TEXT EXTRACT:

Herein, the hole transport part 1' and the electron transport part
3' serve mainly to address imbalance between injections of two
types of carries, wherein the hole transport part 1' may include an
anode 10', a hole injection layer (HIL) 11' and a hole transport
layer (HTL) 12', while the electron transport part 3' may include a
cathode 30' and an electron transport layer (ETL) 31', and may
further include an electron injection layer (EIL) in certain kinds
of PLED (not shown).
[0006] However, it is desirable to improve current efficiency of
conventional PLEDs.
SUMMARY
[0007] The present disclosure is directed to provide a polymer
light emitting diode, a method for manufacturing the polymer light
emitting diode, and a display panel including the polymer light
emitting diode, such that one or more problems caused by limitation
or defects in related art may be overcome to a certain extent.
[0008] Other features and advantages of the disclosure may be
apparent through detailed description hereinafter, or may be
obtained through implementation thereof.
[0009] According to a first aspect the present disclosure, there is
provided a polymer light emitting diode, including:
[0010] an organic light emitting layer having a first surface and a
second surface opposite to each other;
[0011] an electron transport part formed on the first surface of
the organic light emitting layer, and
[0012] a hole transport part formed on the second surface of the
organic light emitting layer, comprising a hole injection layer and
a hole transport layer stacked in sequence;
[0013] wherein the hole transport part further comprises an
intermediate energy level layer, an energy level of the
intermediate energy level layer ranging between energy levels of
two layers sandwiching the intermediate energy level layer.
[0014] According to a second aspect the present disclosure, there
is provided a method for manufacturing a polymer light emitting
diode, including:
[0015] forming a hole transport part configured to provide hole
carriers;
[0016] forming an organic light emitting layer on the hole
transport part; and
[0017] forming an electron transport part, configured to provide
electron carriers, on the organic light emitting layer;
[0018] wherein the forming the hole transport part comprises:
[0019] forming a hole injection layer;
[0020] forming a hole transport layer; and
[0021] forming an intermediate energy level layer having an energy
level, wherein the energy level of the intermediate energy level
layer ranges between energy levels of two membrane layers
sandwiching the intermediate energy level layer.

RECORDED DATA:
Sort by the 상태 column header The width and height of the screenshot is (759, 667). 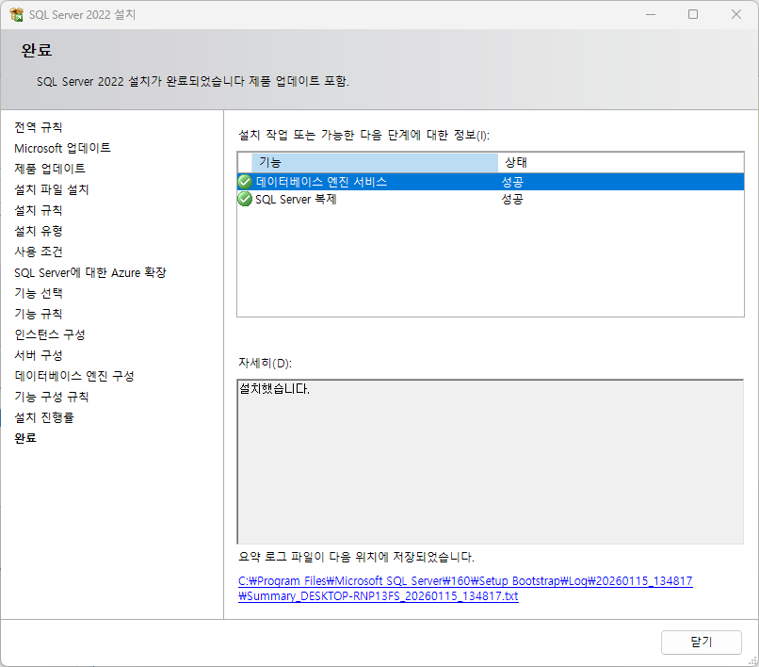pyautogui.click(x=621, y=162)
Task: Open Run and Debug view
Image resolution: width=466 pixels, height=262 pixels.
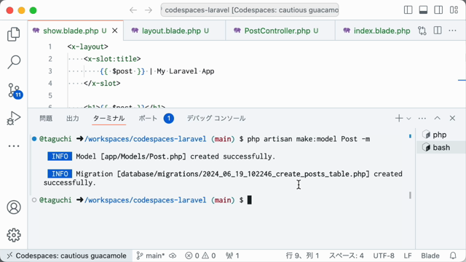Action: (14, 118)
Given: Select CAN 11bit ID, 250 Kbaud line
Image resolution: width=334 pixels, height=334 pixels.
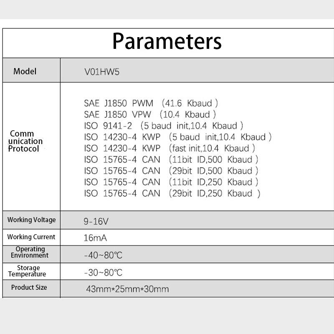Looking at the screenshot, I should point(171,182).
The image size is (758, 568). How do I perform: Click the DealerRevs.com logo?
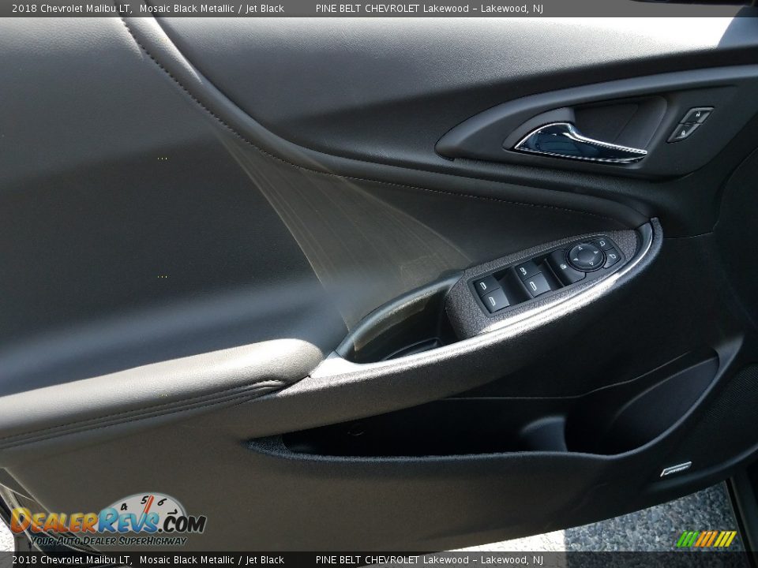click(108, 521)
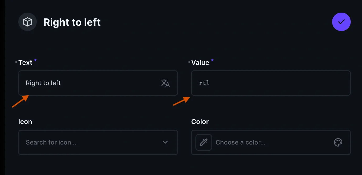
Task: Click the Icon field label
Action: [x=25, y=122]
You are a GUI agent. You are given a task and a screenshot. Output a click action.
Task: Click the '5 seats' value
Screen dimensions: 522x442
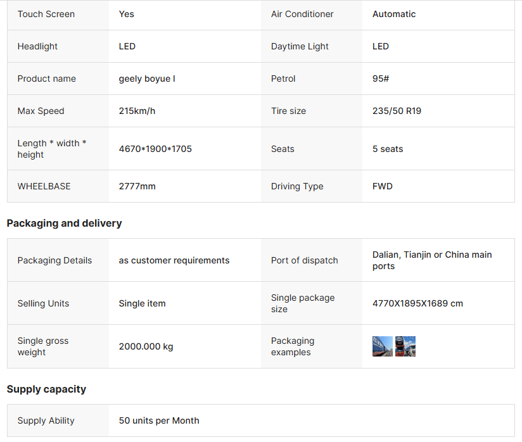[388, 149]
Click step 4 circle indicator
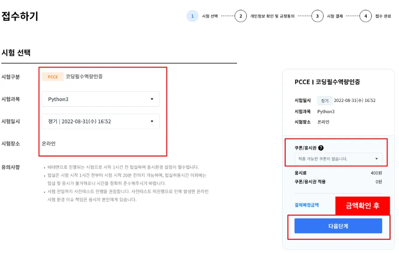The width and height of the screenshot is (399, 254). tap(366, 17)
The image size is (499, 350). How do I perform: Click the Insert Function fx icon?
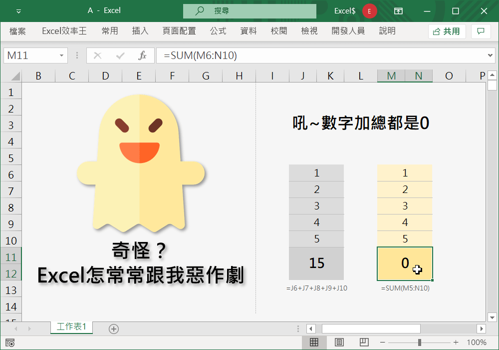pos(142,56)
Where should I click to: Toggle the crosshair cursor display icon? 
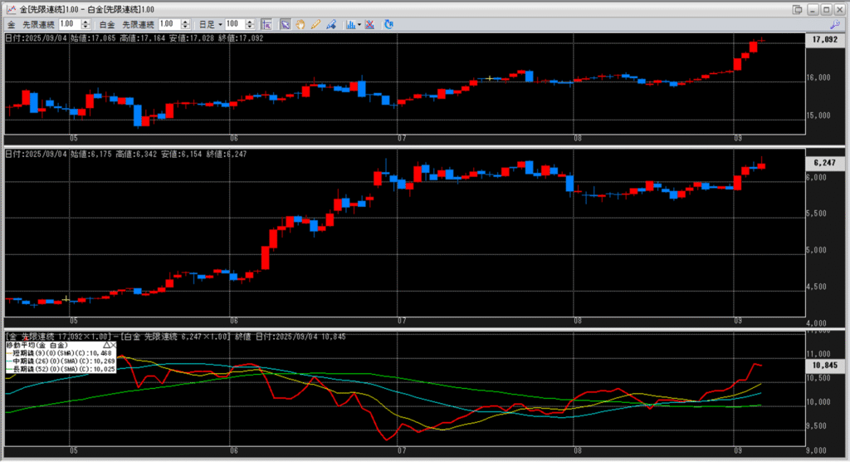coord(267,25)
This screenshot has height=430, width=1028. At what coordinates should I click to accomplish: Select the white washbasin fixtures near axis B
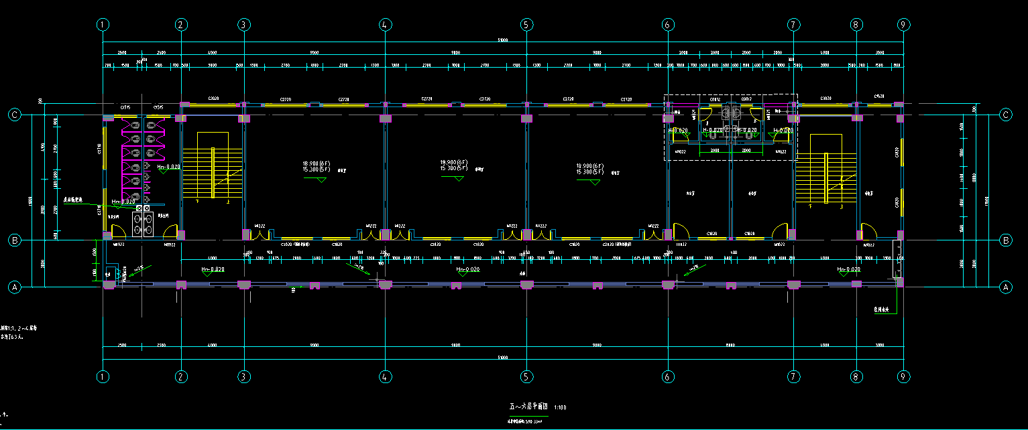click(x=143, y=223)
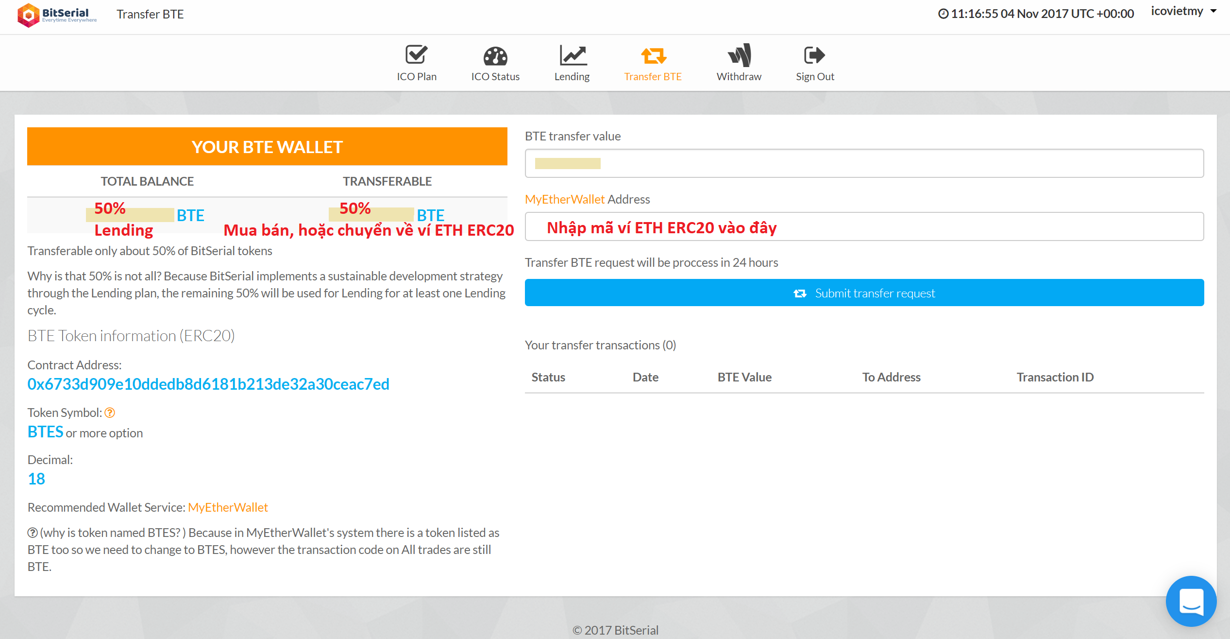Click the Lending chart icon

[572, 55]
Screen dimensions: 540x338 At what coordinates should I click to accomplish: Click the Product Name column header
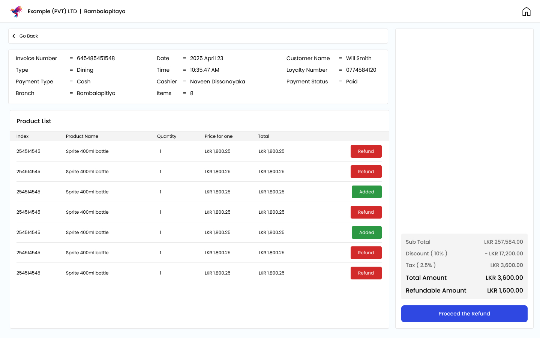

WHAT TO DO:
a - Pull from the polymer LED passage the exact wording from "[0008] Other features" to "through implementation thereof.".
b - According to the polymer LED passage, what does the energy level of the intermediate energy level layer range between?
c - Carry on the polymer LED passage from its last sentence.

FINAL RESULTS:
a -
[0008] Other features and advantages of the disclosure may be
apparent through detailed description hereinafter, or may be
obtained through implementation thereof.

b - The energy levels of the two layers sandwiching the intermediate energy level layer.

c -
[0022] According to an embodiment of the second aspect the present
disclosure, there is provided a method for manufacturing a polymer
light emitting diode, including:
[0023] forming a hole transport part configured to provide hole
carriers;
[0024] forming an organic light emitting layer on the hole
transport part; and
[0025] forming an electron transport part, configured to provide
electron carriers, on the organic light emitting layer;
[0026] wherein the forming the hole transport part comprises:
[0027] forming a hole injection layer;
[0028] forming an intermediate energy level layer on the hole
injection layer; and
[0029] forming a hole transport layer on the intermediate energy
level layer, an energy level of the intermediate energy level layer
ranging between energy levels of two membrane layers adjacent to
the intermediate energy level layer.
[0030] According to another embodiment of the second aspect the
present disclosure, there is provided a method for manufacturing a.
polymer light emitting diode, including:
[0031] forming a hole transport part configured to provide hole
carriers;
[0032] forming an organic light emitting layer on the hole
transport part; and
[0033] forming an electron transport part, configured to provide
electron carriers, on the organic light emitting layer;
[0034] wherein the forming the hole transport part comprises:
[0035] forming a hole injection layer;
[0036] forming a hole transport layer on the hole injection layer;
and
[0037] forming an intermediate energy level layer on the hole
transport layer, an energy level of the intermediate energy level
layer ranging between energy levels of the hole transport layer and
the organic light emitting layer.
[0038] According to a third aspect the present disclosure, there is
provided a display panel, including:
[0039] a first substrate;
[0040] a second substrate provided opposite to the first
substrate;
[0041] a polymer light emitting diode as described above, provided
between the first substrate and the second substrate; and
[0042] a seal member provided around the first substrate and the
second substrate and configured to package the organic light
emitting diode between the first substrate and the second
substrate.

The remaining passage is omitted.